WHAT THE TASK REQUIRES: Set down exactly the lines in the records below that run from the line with "Click the triangle" to the line with "Task: Open Font settings dialog launcher", inclusive, and nothing more.

--- THE DATA Enclosed Below ---

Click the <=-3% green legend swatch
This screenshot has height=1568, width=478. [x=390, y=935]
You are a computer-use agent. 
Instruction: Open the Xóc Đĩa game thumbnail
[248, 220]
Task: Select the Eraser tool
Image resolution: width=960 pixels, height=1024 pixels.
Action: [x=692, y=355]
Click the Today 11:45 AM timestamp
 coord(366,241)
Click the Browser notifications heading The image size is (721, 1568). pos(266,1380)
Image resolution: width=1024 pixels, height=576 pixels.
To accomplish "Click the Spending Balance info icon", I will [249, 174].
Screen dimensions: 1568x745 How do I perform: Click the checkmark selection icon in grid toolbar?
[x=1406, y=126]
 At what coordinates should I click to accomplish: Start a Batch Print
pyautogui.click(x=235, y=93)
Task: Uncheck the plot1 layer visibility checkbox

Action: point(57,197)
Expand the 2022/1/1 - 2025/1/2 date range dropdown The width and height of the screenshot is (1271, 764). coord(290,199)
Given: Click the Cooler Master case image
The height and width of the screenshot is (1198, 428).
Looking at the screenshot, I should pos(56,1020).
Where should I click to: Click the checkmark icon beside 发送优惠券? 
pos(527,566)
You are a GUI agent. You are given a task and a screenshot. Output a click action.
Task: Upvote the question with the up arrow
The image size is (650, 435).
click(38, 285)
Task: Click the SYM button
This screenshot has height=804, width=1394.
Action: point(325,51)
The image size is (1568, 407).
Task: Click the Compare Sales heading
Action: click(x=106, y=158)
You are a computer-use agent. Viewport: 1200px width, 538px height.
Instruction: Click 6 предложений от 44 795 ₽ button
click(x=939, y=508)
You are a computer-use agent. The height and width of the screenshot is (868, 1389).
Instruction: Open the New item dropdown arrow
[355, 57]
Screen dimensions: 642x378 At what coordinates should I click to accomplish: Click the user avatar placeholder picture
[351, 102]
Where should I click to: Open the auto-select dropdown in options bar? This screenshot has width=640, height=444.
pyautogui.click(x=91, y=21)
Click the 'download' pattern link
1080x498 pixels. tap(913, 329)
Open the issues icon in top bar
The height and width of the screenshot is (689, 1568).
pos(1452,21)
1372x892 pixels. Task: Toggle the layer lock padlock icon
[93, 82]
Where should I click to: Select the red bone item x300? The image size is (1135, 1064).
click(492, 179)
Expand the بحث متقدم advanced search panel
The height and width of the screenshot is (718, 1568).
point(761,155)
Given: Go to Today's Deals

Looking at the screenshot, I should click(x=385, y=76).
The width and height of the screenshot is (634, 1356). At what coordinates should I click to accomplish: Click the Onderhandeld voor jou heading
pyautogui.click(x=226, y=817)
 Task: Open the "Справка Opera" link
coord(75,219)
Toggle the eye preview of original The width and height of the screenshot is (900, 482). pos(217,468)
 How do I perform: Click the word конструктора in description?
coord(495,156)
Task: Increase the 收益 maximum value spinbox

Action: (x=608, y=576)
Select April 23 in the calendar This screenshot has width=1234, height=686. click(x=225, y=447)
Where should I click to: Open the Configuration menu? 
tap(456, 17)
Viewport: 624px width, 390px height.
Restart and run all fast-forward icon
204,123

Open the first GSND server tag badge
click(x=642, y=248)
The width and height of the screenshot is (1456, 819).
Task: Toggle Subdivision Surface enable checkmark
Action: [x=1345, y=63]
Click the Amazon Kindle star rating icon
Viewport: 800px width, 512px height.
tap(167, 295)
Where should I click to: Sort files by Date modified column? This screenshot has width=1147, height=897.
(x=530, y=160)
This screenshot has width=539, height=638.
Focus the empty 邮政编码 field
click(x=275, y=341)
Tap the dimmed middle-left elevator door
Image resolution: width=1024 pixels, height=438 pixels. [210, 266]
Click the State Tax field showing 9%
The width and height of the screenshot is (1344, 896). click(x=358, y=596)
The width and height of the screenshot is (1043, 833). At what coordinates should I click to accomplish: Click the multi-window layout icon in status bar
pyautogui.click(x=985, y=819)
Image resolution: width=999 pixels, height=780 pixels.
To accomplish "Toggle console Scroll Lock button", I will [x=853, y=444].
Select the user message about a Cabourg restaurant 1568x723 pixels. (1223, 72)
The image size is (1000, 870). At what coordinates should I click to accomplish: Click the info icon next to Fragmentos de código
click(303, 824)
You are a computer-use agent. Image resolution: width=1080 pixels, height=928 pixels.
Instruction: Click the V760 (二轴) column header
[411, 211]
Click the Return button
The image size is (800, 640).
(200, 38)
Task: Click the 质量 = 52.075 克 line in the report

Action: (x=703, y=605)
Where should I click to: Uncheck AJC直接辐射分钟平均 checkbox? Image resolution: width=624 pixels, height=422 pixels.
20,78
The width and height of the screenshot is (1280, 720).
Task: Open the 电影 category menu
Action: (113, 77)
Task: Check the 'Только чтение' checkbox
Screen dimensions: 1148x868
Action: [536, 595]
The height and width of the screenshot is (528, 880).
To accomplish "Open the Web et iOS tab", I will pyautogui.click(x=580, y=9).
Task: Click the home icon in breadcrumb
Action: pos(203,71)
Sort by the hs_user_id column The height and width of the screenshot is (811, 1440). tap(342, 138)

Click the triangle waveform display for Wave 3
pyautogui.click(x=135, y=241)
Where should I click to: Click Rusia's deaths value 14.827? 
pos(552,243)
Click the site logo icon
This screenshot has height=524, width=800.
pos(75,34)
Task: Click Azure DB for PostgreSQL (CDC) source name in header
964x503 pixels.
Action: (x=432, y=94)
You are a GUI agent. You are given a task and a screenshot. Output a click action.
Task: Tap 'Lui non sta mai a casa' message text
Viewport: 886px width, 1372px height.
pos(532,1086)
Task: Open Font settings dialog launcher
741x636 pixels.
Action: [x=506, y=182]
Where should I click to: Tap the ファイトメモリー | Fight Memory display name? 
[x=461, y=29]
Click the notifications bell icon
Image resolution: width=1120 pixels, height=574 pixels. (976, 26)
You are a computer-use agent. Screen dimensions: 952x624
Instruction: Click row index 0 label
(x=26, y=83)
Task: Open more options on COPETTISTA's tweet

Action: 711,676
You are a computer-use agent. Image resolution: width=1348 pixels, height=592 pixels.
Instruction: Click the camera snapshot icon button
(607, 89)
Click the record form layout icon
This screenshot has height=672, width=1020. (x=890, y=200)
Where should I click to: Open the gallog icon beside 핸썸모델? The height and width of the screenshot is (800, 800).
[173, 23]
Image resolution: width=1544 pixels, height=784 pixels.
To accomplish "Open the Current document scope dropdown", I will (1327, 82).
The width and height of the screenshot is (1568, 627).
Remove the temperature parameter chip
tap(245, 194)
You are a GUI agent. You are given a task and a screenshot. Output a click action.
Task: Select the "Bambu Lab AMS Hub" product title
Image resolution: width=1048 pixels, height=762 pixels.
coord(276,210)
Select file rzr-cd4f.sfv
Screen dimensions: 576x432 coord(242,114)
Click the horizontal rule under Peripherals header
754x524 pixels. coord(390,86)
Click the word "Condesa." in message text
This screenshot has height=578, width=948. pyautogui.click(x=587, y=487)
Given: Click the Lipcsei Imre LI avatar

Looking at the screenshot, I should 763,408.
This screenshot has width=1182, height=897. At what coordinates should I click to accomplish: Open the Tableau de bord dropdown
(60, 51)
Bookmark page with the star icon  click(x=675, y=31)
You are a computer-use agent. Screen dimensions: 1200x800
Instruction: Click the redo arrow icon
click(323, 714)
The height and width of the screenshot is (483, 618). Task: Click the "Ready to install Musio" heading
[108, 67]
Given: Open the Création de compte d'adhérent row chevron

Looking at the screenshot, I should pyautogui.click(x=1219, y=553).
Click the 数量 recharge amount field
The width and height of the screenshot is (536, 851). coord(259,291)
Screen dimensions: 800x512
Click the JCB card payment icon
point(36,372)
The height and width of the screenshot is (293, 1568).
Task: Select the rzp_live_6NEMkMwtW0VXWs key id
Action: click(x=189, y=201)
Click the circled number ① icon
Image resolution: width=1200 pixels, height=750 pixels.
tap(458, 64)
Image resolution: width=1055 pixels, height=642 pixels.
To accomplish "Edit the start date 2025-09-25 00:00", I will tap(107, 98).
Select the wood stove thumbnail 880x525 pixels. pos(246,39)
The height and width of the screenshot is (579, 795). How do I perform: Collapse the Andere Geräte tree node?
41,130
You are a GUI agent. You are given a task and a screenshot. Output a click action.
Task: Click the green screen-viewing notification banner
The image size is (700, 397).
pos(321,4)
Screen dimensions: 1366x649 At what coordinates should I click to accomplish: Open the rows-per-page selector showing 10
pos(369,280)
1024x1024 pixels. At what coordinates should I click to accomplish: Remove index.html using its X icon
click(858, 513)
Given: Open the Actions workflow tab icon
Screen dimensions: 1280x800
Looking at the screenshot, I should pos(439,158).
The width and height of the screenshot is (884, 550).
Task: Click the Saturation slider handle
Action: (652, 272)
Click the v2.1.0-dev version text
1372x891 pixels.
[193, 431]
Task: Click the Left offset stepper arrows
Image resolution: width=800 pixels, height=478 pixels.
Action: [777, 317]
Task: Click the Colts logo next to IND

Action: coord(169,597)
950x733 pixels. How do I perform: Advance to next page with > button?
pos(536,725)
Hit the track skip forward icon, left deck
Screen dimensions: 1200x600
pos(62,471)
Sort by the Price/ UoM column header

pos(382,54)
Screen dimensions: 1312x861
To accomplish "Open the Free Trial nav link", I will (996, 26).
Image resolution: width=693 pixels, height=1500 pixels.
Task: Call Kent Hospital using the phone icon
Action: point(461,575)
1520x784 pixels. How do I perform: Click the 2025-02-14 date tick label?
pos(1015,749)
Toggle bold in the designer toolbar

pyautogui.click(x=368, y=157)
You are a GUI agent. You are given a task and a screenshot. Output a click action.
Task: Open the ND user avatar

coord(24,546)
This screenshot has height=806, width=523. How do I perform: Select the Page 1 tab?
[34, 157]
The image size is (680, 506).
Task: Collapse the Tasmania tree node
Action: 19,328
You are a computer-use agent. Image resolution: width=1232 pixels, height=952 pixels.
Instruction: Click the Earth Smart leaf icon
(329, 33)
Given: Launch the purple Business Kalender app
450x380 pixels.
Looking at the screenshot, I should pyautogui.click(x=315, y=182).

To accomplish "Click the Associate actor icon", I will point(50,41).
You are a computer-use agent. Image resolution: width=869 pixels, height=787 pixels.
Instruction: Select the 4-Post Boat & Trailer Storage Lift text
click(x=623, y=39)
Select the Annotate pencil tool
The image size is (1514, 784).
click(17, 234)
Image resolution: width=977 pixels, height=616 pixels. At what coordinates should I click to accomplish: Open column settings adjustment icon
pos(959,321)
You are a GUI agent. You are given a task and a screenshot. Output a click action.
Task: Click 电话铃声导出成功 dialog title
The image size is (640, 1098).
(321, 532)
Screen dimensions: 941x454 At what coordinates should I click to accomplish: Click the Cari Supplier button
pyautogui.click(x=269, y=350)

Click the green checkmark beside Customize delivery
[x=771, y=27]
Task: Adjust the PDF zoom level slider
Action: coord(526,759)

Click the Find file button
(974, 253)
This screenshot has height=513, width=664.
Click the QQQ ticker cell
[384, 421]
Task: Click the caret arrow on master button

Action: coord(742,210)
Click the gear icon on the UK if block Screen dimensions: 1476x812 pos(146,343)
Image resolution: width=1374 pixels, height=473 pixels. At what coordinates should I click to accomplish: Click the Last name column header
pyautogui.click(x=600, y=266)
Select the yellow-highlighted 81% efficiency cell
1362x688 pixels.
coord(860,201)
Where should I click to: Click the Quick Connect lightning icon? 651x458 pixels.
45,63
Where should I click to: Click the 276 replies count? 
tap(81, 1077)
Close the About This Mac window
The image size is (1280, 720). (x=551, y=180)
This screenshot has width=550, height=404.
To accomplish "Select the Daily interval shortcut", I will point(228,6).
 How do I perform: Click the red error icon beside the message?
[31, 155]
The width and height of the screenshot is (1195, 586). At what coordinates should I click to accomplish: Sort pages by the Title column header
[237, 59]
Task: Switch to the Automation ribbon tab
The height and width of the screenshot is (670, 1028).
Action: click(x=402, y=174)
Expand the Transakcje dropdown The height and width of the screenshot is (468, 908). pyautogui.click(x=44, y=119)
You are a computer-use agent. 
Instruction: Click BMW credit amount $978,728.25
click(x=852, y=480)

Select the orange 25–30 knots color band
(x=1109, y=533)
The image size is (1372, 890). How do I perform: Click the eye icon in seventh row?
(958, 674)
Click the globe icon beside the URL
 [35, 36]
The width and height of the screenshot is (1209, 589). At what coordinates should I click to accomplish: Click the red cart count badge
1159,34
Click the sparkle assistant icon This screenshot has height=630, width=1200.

--- End of Enclosed THE DATA ---

SOLUTION FOR THIS EXERCISE:
Click the triangle waveform display for Wave 3
pyautogui.click(x=135, y=241)
Where should I click to: Click Rusia's deaths value 14.827? 
pos(552,243)
Click the site logo icon
This screenshot has height=524, width=800.
pos(75,34)
Task: Click Azure DB for PostgreSQL (CDC) source name in header
964x503 pixels.
Action: (x=432, y=94)
You are a GUI agent. You are given a task and a screenshot. Output a click action.
Task: Tap 'Lui non sta mai a casa' message text
Viewport: 886px width, 1372px height.
pos(532,1086)
Task: Open Font settings dialog launcher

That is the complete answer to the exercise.